Die Rürup Rente

Die Rürup  Rente ist eine auf freiwilliger Basis abgeschlossene und seit 2005 staatlich subventionierte private Altersvorsorge.
Sie wurde von dem Ökonomen Bert Rürup gegründet und basiert nicht wie die gesetzliche Rentenversicherung auf dem Umlageverfahren, sondern auf dem Kapitaldeckungsverfahren.
 
Bei der Rürup Rente hat man auch kein Kapitalwahlrecht.
Das heißt, dass die angesparten Beiträge nicht als Einmalzahlung ausgezahlt werden, sonder als monatliche Rente.
 
Da diese Art Altersvorsorge besonders für Selbstständige nicht gesetzlich rentenversicherte Personen und "Besserverdiener" bestimmt ist, bietet sie mit den staatlichen Förderungen einen massiven Grundstein für das Rentenalter.
 
Ein Nachteil der Rürup Rente ist sicherlich, dass im Todesfall des Versicherungsnehmers die angesparten Beiträge verfallen, da sie nicht vererbbar sind.
 
Aber eigentlich hat man mit der Rürup Rente nur Vorteile, wenn man sich die aktuelle Rentensituation anschaut.

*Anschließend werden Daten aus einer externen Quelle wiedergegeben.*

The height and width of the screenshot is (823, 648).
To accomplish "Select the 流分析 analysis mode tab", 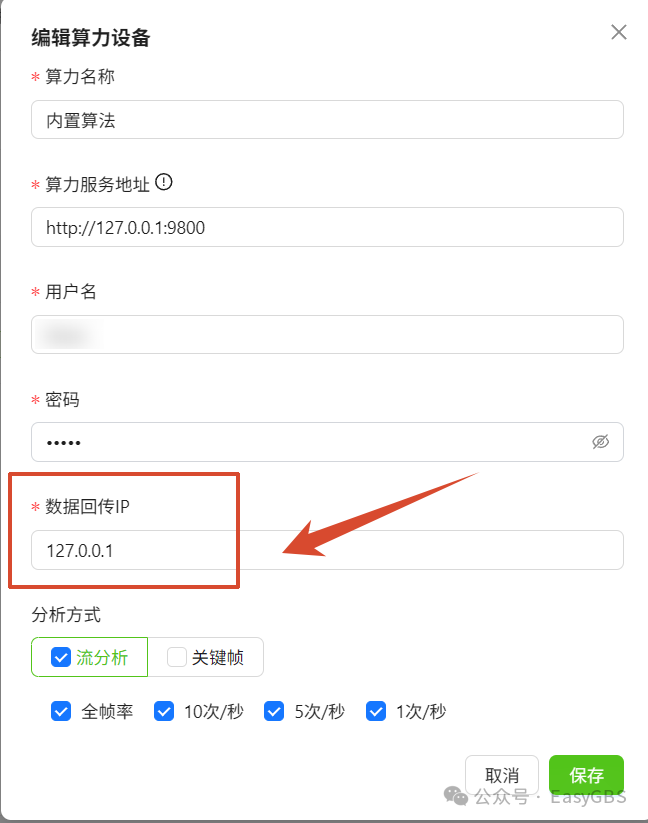I will [90, 657].

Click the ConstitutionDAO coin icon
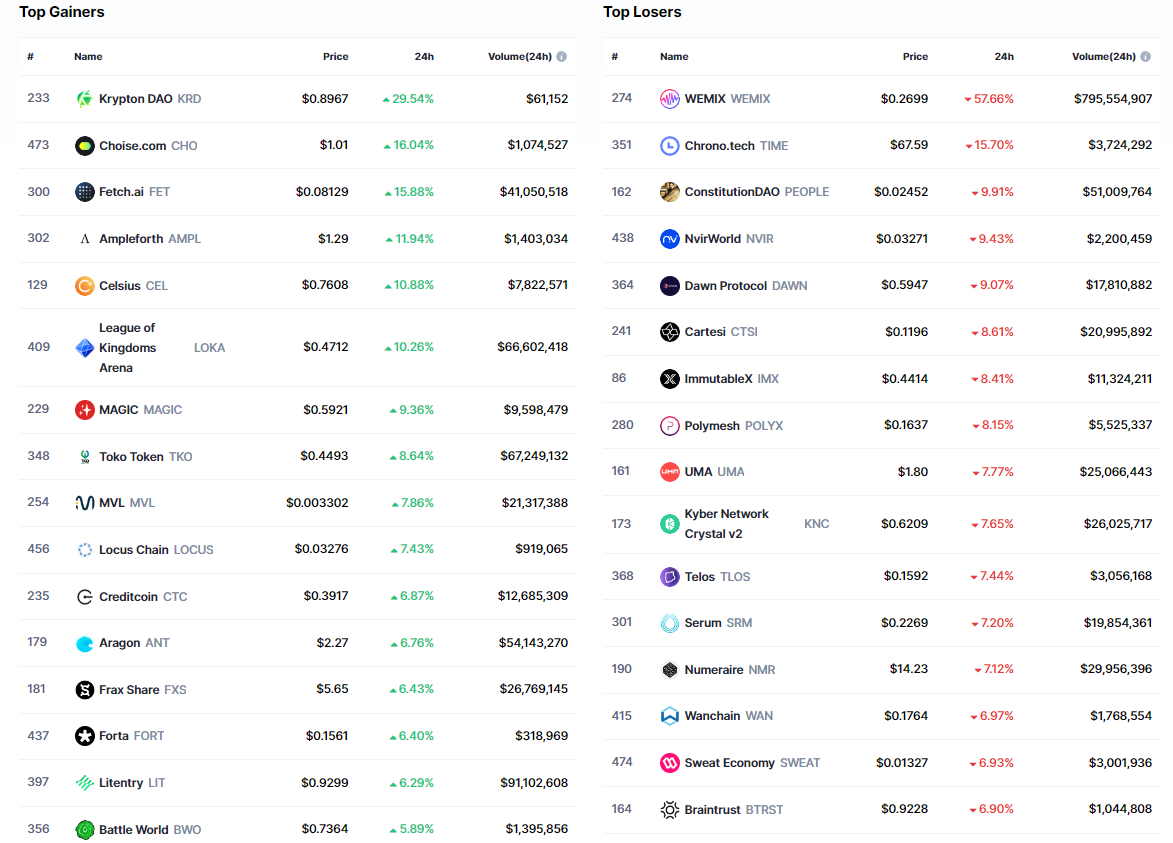[670, 192]
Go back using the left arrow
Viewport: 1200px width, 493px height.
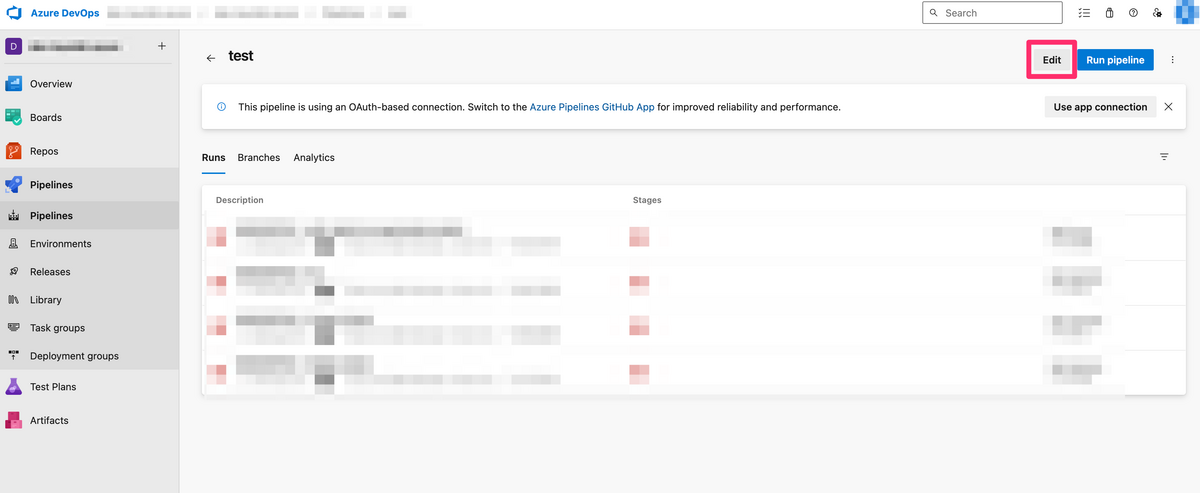211,58
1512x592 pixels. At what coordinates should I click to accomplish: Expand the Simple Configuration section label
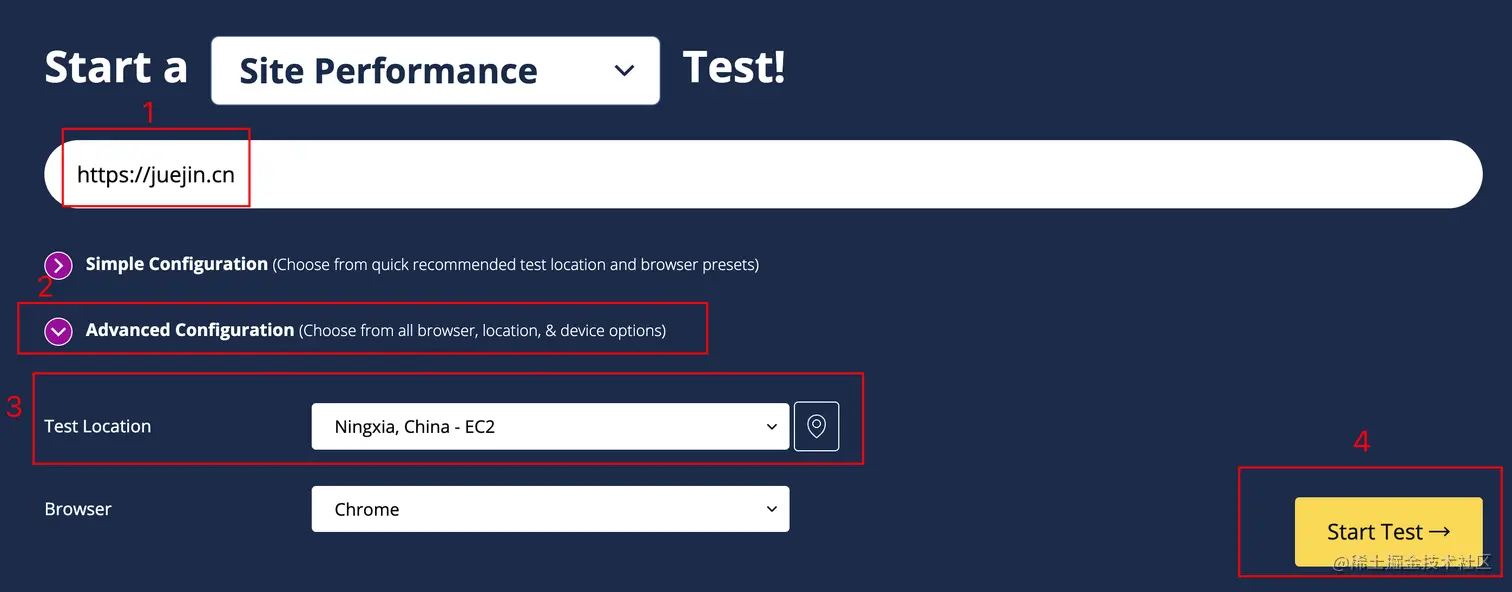177,264
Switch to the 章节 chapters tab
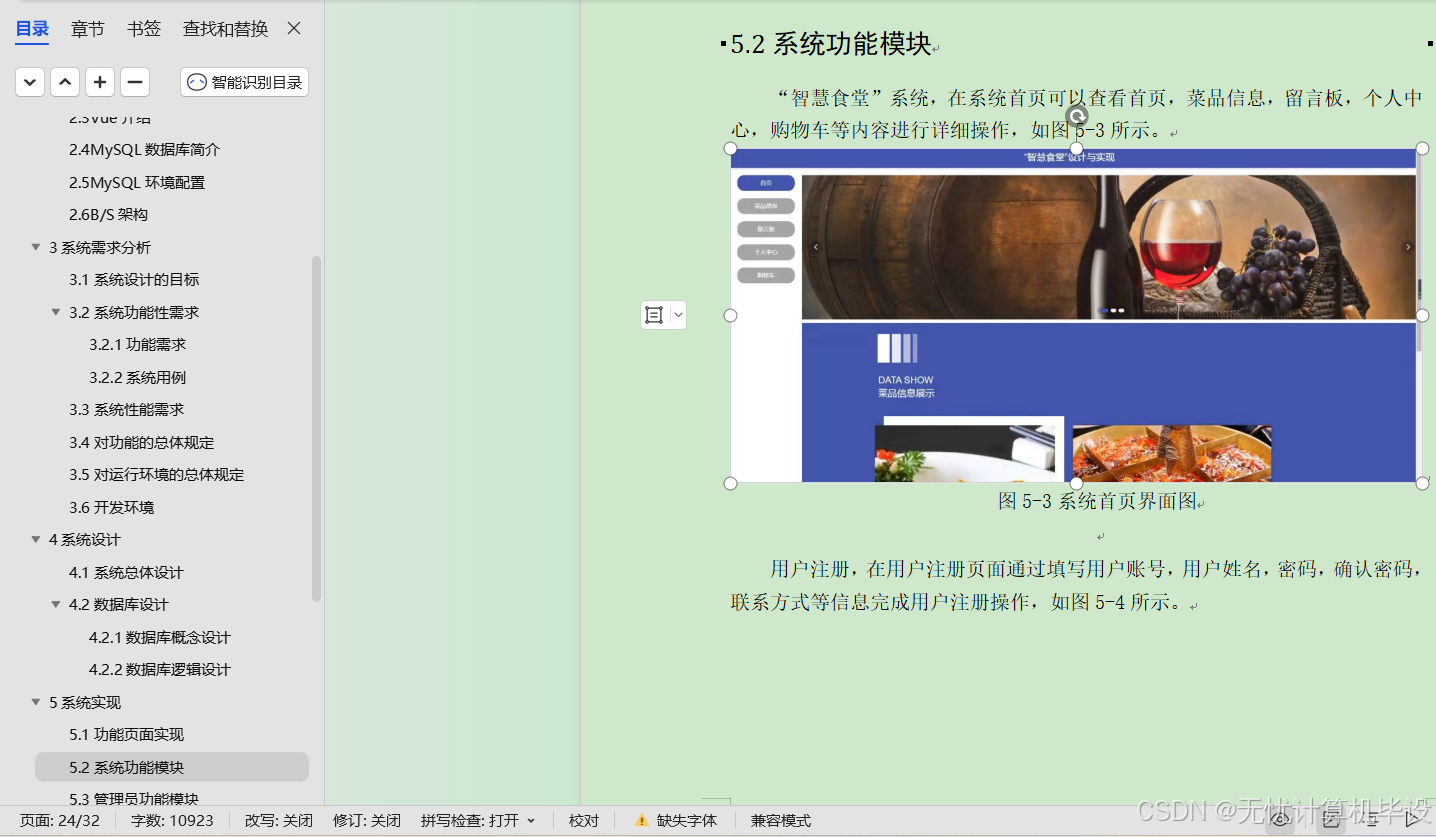The height and width of the screenshot is (837, 1436). tap(87, 28)
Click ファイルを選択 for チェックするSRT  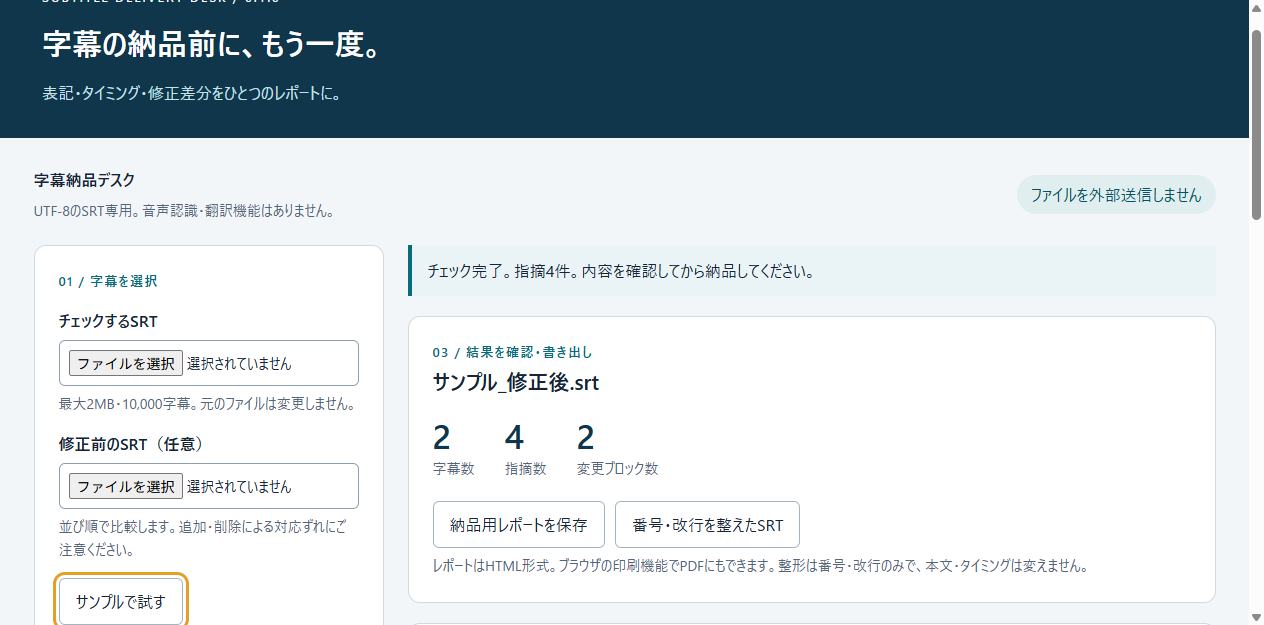tap(126, 363)
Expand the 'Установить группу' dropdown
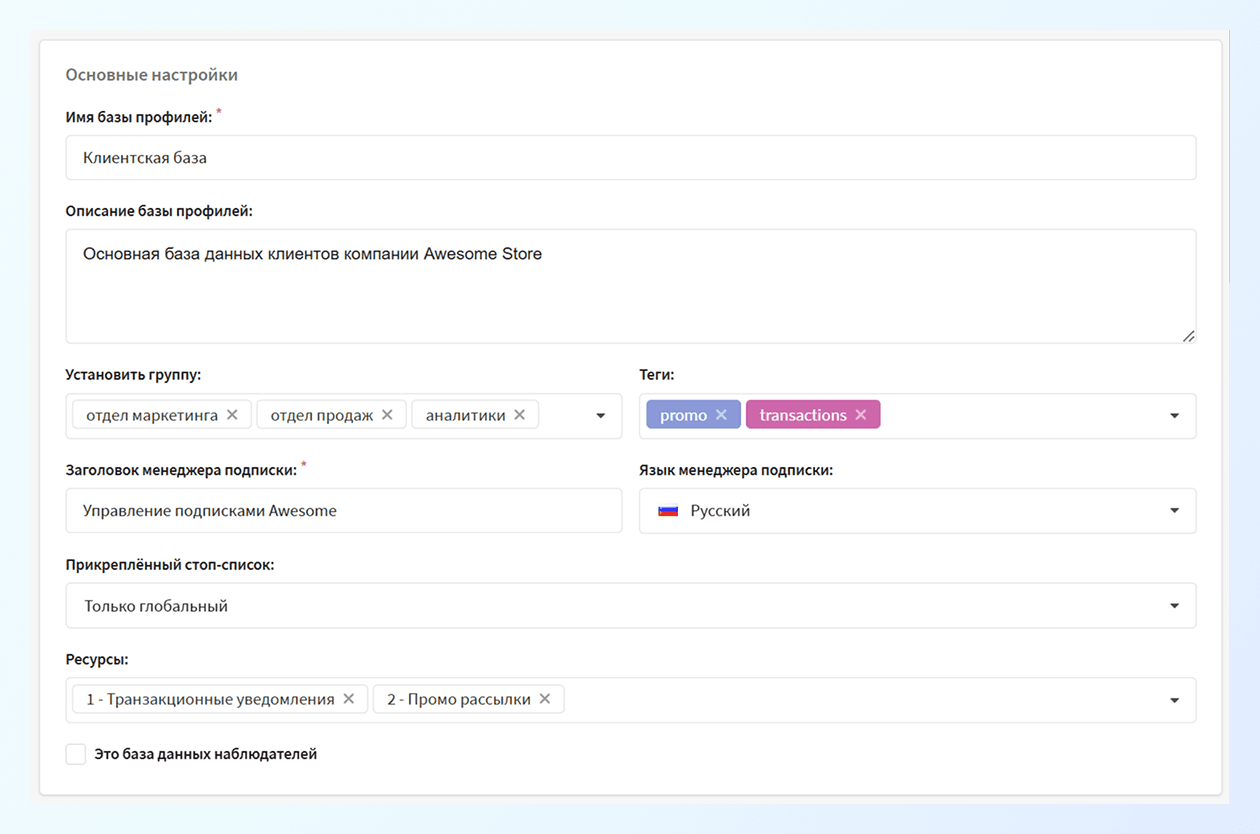The width and height of the screenshot is (1260, 834). (x=600, y=416)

So wird das angesparte Kapital zum Beispiel bei einer längeren Arbeitslosigkeit nicht als Vermögen berücksichtigt und muss demnach auch nicht zu erst aufgebraucht werden um Arbeitslosengeld II zu bekommen.
 
Für Angestellte mit einer weniger großen Steuerbelastung bietet sich die staatlich geförderte Riester- Rente besonders an. Auch hier werden ähnlich der Rürup Rente Beiträge angespart, verzinst und als Leibrente ausgezahlt.